As tendências modernas nos levam a apostar na sorte, nas coisas mágicas, nas superstições e nas propostas esotéricas. Há pessoas que se deixam levar por essas tendências ao canalizar seus bons desejos para este ano.

Outras pessoas apostam mais nos cálculos e previsões, e dependem muito de como os especialistas traçam os cenários que nos cabe enfrentar este ano.

A nós, cristãos, somos convidados a não apostar na sorte ou exclusivamente nas previsões humanas, mas a começar este novo ano tratando de firmar nossa identidade cristã e recordando que nossa pertença a Cristo é essencial.

Nossa pertença a Cristo não é algo emocional; não é que alguém diga simplesmente “eu gosto de Cristo e de sua palavra”, “há coisas com as quais eu comungue com ele”, mas nossa pertença a Cristo é essencial. Por isso fomos batizados; isso mudou definitivamente nossa vida, nos abriu as portas do céu e colocou em nosso coração sementes de eternidade. O batismo não é uma formalidade; é um ato que toca em profundidade nossa existência.

Diz o papa Bento XVI que: “Os pais cristãos levam seus filhos à pia batismal, sabendo que a vida que lhes transmitiram invoca uma plenitude, uma salvação que só Deus pode dar”.

Pela experiência que temos, já sabemos que o mal não respeita tréguas nem convalescenças nem momentos de paz, porque o mal não tem palavra de honra. O que o mal quer é destruir essa condição de filhos de Deus, que alguém renuncie a essa plenitude de vida, para que deixemos de acreditar em todo o potencial que temos como filhos de Deus.

A celebração do batismo do Senhor Jesus nos recorda esse potencial.

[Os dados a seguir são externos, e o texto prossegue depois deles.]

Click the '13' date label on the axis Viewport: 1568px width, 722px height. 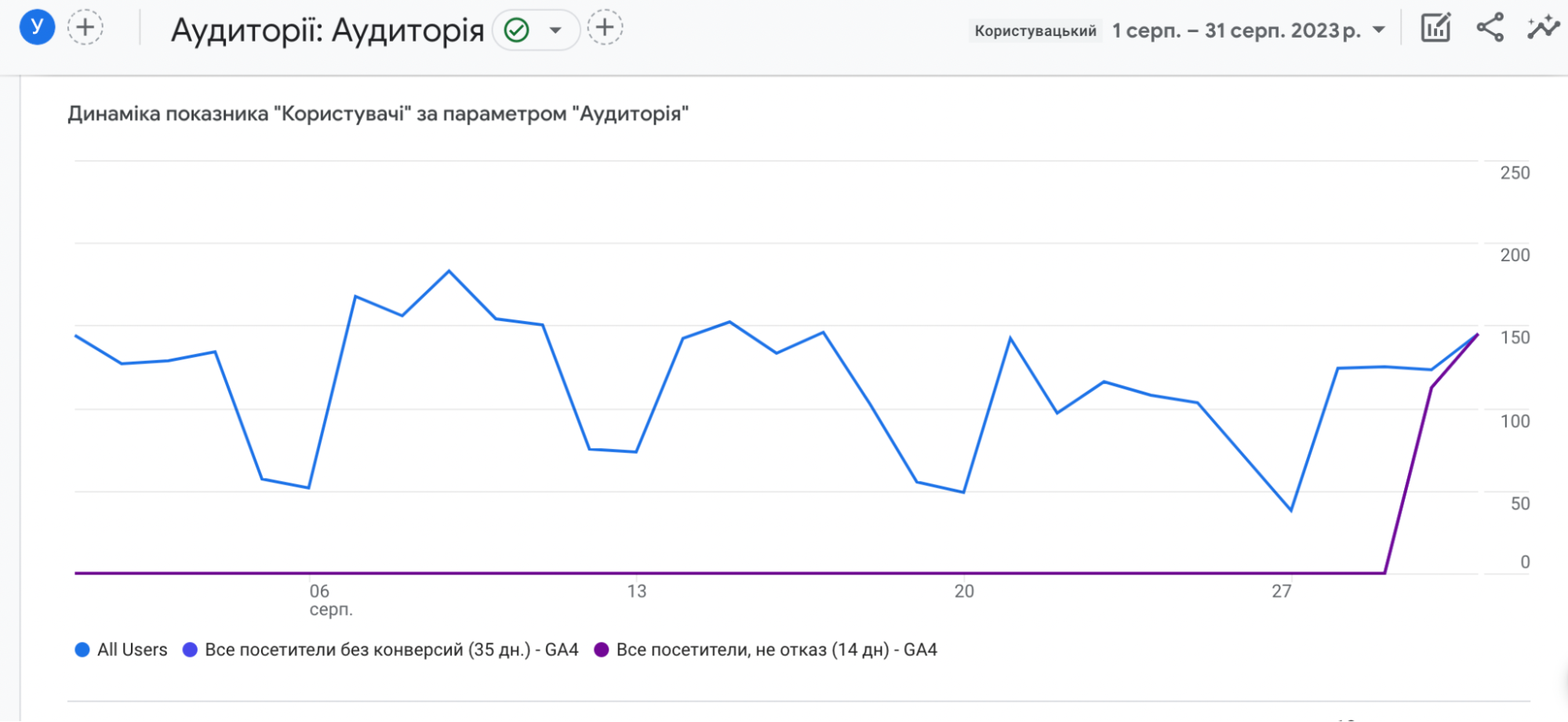click(x=636, y=591)
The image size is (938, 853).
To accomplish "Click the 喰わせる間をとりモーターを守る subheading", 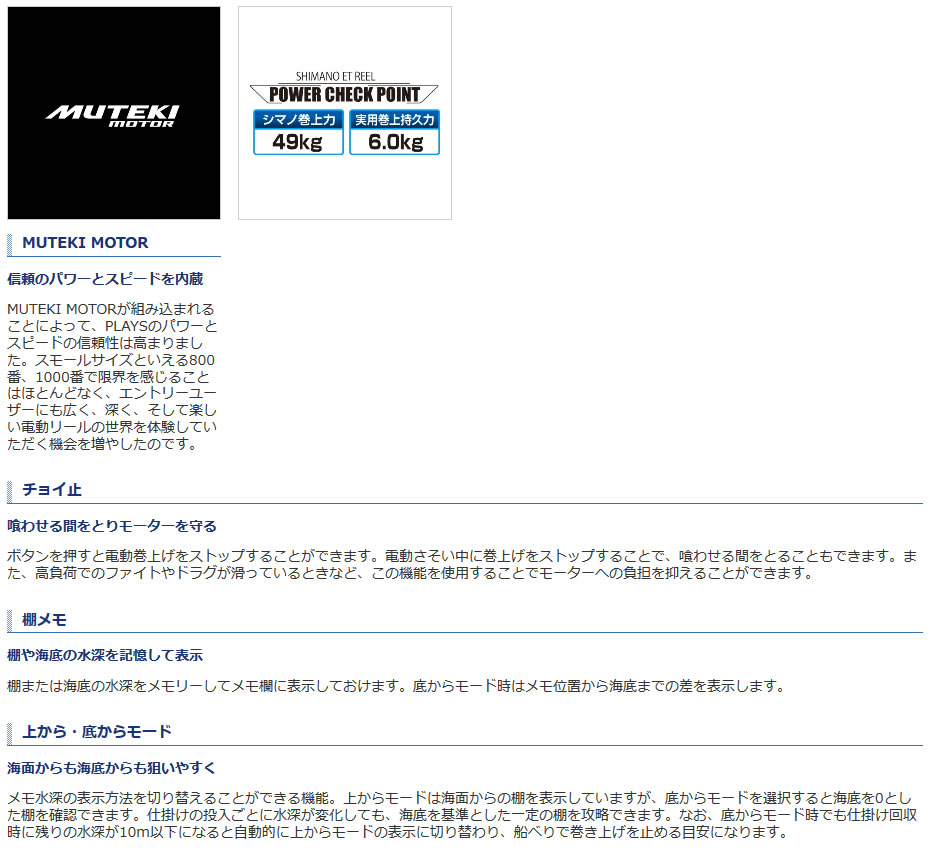I will point(112,525).
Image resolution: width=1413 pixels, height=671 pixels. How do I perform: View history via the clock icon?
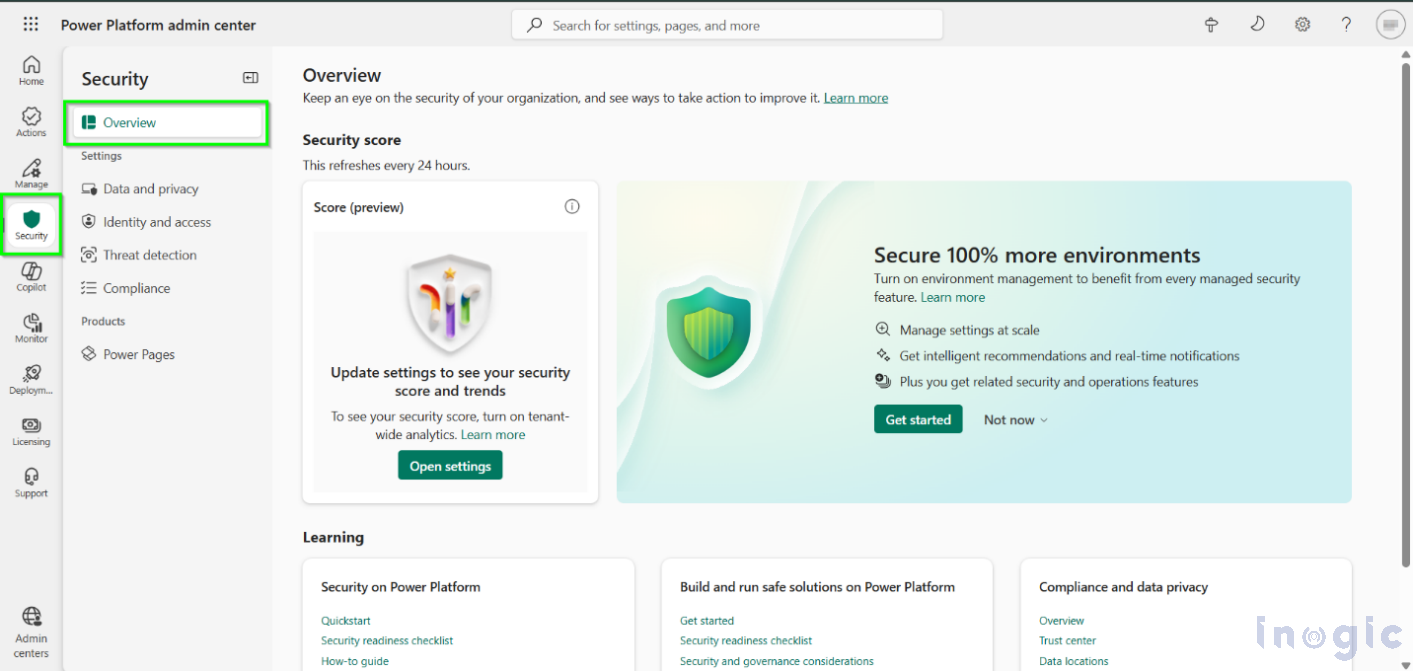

Fomos batizados, não é um assunto que ficou em nossa infância, não é um sacramento simplesmente para nos proteger pela indefesa quando éramos crianças, mas Deus nos tomou como seus filhos, Deus tocou essencialmente nossa vida.

Acho que as palavras que foram ditas de Jesus no momento do batismo agora se dizem de cada um de nós: Tu és meu filho amado, eu te desejei, eu pensei em ti, em ti pus toda a minha confiança. Quanto bem nos faria ter presentes essas palavras que Deus nos diz porque fomos batizados.

O papa João Paulo II afirmava que: “Cada homem ao nascer recebe um nome humano. Mas já antes de que isso ocorra, possui já um nome divino: o nome com o qual Deus, o Pai, o conhece e o ama desde sempre e para sempre. Nenhum homem é anônimo para Deus! A seus olhos, todos têm o mesmo valor: todos são diferentes, mas todos iguais, todos chamados a ser filhos no Filho”.

Fomos batizados, o Senhor tocou essencialmente nossa vida. Por isso, quando temos medo e nos sentimos limitados, como nestes tempos, é preciso recordar que somos filhos de Deus; Ele nos tomou como seus filhos, isso temos que celebrar, gritar e agradecer porque não foi nosso mérito, mas a misericórdia de Deus assim o quis.

Conhecemos qual é nosso potencial intelectual, moral e acadêmico, mas nem sempre conhecemos nosso potencial espiritual. Faz falta confiar neste potencial espiritual porque recebemos o Espírito que clama em nossos corações, que quer nos levar à plenitude de vida, que quer se manifestar quando esta carne nos parece tão frágil e tão débil.

Tivemos muitas felicitações por ocasião dessas festas, mas hoje vale outra felicitação: Muitas felicidades pelo seu batismo!, porque somos filhos de Deus, porque não estamos sós, porque podemos clamar ao céu como filhos de Deus. Que desta forma demos rumo e comecemos a desanuviar este ano difícil reafirmando nossa identidade cristã e tratando de ativar nossa consciência como filhos de Deus.